Body politic: Women in the cinema of Partition

by FERYAL ALI GAUHAR

A scene from Garam Hava (1974) PHOTO/IMDBb

The cinematic experience is a gratifying hoax, predicated on a suspension of disbelief. We are convinced that all the disparate elements contributing to the production of a filmic experience – such as the transition of time and space, sometimes expanded, oftentimes contracted, the sequencing of scenes, the staging of action, the movement or stillness of camera, the scripted, memorised, rehearsed, measured, timed and delivered dialogue, the birth and nurturing of characters, the orchestration of light, the composition of music – are not crafted but, combined with each other, represent a well-spliced, invisibly strung-together reality.

Cinema’s power lies in the illusion it creates, in making us believe that the constructed image, carefully (or carelessly) crafted and structured, is a reality that we are privileged to watch from a safe distance.

The act of watching a film, of being in a darkened space, alone yet surrounded by others who are also alone, is like allowing oneself to enter spaces not visible in the stark light of the day. These are constructed spaces, made to seem alive, throbbing with possibility, enabling the human heart to feel things we would otherwise be guarded about.

Film theorists in the 1970s held that cinema provides its viewers a separation from their own egos or perceptions of reality while at the same time reinforcing those egos and perceptions. Perhaps the power of cinema lies in inducing us to subject our ‘self’ to a momentary and perceived loss of control, sort of like a free-fall experience from a twin-engine plane.

We know that soon enough, perhaps too soon, we shall hit terra firma and all will be well again; that we will no longer have to engage with difficult situations or deal with suppressed emotions; that we will be unfettered by the suffering of the tragic hero who makes us cry and the buffoonery of the comedian who makes a fool of himself or herself for our pleasure.

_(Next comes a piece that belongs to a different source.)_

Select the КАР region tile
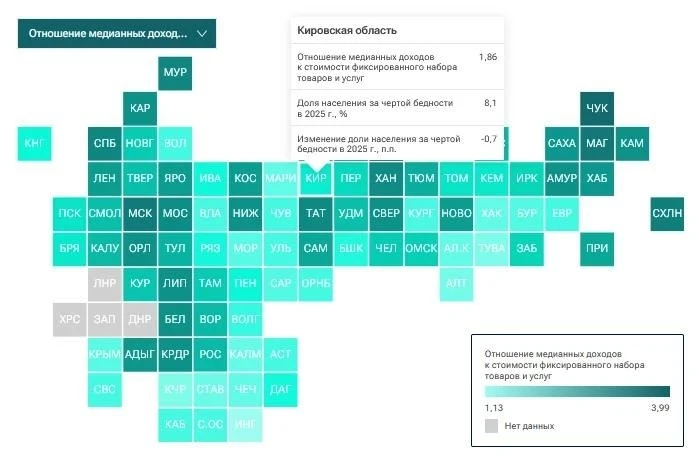 pos(140,108)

So why is it then, that, as makers and watchers of films, we return constantly to subjects of human misery and turmoil, to representations of what we consider historical truths, to the scenes of terrible violence, to the destruction of nations, cities, memories, lives?

Five well-known films, selected because their narrative is centred upon the experience of women during the partition of India in 1947, all raise the same question: when is a film an exercise to record, glorify, or condemn a particular view of history and when is it a cinematic unfolding of the human experience, informed by but transcending the politics of the time?